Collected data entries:
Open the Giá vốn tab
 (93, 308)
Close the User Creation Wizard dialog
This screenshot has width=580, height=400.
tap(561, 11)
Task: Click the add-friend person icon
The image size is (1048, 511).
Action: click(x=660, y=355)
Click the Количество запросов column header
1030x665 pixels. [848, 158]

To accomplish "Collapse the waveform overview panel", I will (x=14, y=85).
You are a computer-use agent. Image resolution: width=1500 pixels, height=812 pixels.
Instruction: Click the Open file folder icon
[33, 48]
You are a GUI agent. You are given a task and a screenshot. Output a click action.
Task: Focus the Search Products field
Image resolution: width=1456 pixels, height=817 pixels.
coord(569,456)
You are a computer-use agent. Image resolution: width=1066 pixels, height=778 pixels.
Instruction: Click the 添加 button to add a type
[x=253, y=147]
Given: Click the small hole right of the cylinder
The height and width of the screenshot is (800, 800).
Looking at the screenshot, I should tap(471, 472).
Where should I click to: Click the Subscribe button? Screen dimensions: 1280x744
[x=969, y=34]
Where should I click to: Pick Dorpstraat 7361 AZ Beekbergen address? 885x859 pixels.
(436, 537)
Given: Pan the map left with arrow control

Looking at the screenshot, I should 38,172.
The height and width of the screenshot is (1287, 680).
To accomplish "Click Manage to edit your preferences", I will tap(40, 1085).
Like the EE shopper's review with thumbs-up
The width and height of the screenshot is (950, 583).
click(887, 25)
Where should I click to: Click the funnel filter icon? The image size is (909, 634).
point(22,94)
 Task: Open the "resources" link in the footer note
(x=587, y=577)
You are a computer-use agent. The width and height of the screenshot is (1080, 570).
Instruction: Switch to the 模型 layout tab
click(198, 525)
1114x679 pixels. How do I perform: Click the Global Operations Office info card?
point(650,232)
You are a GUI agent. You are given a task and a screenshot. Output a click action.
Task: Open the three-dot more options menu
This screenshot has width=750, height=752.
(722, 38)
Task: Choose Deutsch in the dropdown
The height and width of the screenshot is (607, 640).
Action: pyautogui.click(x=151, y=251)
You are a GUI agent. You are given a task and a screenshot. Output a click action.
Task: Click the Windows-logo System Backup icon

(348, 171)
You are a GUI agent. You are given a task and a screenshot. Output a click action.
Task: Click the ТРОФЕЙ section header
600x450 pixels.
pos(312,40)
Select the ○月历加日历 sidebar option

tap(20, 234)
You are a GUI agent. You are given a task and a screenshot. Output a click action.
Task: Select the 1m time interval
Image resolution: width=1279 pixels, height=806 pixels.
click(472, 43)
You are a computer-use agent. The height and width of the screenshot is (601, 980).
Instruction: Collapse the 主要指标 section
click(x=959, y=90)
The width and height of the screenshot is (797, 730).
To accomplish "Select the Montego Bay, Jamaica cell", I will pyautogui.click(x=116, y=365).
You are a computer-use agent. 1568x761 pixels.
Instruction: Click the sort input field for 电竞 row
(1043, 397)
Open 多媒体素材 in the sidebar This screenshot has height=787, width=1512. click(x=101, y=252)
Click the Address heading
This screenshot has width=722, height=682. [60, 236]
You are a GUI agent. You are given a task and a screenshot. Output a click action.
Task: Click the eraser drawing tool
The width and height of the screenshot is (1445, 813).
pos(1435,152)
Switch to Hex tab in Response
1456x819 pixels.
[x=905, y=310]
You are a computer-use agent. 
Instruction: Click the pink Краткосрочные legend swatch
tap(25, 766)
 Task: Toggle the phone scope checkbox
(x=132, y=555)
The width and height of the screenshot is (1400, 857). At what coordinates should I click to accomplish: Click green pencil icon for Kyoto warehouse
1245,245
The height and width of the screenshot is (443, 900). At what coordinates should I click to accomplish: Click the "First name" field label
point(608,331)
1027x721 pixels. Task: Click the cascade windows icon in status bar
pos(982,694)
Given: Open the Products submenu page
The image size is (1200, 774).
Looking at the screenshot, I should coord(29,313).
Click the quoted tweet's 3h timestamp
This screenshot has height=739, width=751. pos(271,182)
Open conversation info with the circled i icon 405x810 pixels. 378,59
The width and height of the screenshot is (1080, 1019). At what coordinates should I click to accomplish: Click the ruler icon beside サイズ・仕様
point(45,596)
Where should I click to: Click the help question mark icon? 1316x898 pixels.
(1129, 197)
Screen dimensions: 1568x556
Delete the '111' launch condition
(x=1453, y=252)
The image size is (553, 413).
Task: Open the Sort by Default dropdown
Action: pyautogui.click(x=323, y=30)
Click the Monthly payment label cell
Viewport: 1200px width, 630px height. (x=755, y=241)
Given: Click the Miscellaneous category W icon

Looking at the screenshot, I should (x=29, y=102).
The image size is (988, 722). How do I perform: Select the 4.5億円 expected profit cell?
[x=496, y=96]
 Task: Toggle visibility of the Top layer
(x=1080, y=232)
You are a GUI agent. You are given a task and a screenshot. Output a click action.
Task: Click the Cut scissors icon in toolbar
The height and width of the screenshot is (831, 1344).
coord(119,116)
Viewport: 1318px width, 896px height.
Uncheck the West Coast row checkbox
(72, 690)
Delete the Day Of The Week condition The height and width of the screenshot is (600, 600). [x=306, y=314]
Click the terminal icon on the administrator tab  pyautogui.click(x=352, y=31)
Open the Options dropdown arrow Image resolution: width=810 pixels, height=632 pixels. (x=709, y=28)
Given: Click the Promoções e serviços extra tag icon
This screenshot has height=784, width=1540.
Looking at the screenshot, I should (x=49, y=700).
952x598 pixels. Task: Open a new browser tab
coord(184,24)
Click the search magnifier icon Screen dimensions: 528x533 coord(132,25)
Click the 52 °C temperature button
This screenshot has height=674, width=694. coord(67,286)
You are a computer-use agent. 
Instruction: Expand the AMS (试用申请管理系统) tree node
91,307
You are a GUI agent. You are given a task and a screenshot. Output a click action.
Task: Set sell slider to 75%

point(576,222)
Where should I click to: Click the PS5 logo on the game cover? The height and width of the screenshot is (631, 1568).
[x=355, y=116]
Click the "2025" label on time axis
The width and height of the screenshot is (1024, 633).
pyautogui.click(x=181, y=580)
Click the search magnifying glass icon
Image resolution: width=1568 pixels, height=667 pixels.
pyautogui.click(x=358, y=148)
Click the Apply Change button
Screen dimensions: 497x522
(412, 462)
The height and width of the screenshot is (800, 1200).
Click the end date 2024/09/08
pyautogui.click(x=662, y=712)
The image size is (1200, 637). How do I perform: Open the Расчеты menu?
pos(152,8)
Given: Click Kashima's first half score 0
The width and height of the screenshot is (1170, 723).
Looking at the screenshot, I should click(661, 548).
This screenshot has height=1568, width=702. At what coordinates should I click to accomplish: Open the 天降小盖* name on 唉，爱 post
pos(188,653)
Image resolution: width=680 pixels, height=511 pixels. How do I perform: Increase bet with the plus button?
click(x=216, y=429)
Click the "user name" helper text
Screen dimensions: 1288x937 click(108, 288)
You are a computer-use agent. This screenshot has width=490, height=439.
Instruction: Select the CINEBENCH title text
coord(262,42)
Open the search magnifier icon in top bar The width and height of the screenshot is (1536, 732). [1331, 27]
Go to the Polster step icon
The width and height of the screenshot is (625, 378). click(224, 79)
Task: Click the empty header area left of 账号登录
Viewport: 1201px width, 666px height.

_What you need to do:_
Of all the entries above, repeat only the lines from the line that has "You are a computer-use agent. The width" to the line that has "Task: Choose Deutsch in the dropdown", both lines included, exactly.

_The answer:_
You are a computer-use agent. The width and height of the screenshot is (1080, 570).
Instruction: Switch to the 模型 layout tab
click(198, 525)
1114x679 pixels. How do I perform: Click the Global Operations Office info card?
point(650,232)
You are a GUI agent. You are given a task and a screenshot. Output a click action.
Task: Open the three-dot more options menu
This screenshot has width=750, height=752.
(722, 38)
Task: Choose Deutsch in the dropdown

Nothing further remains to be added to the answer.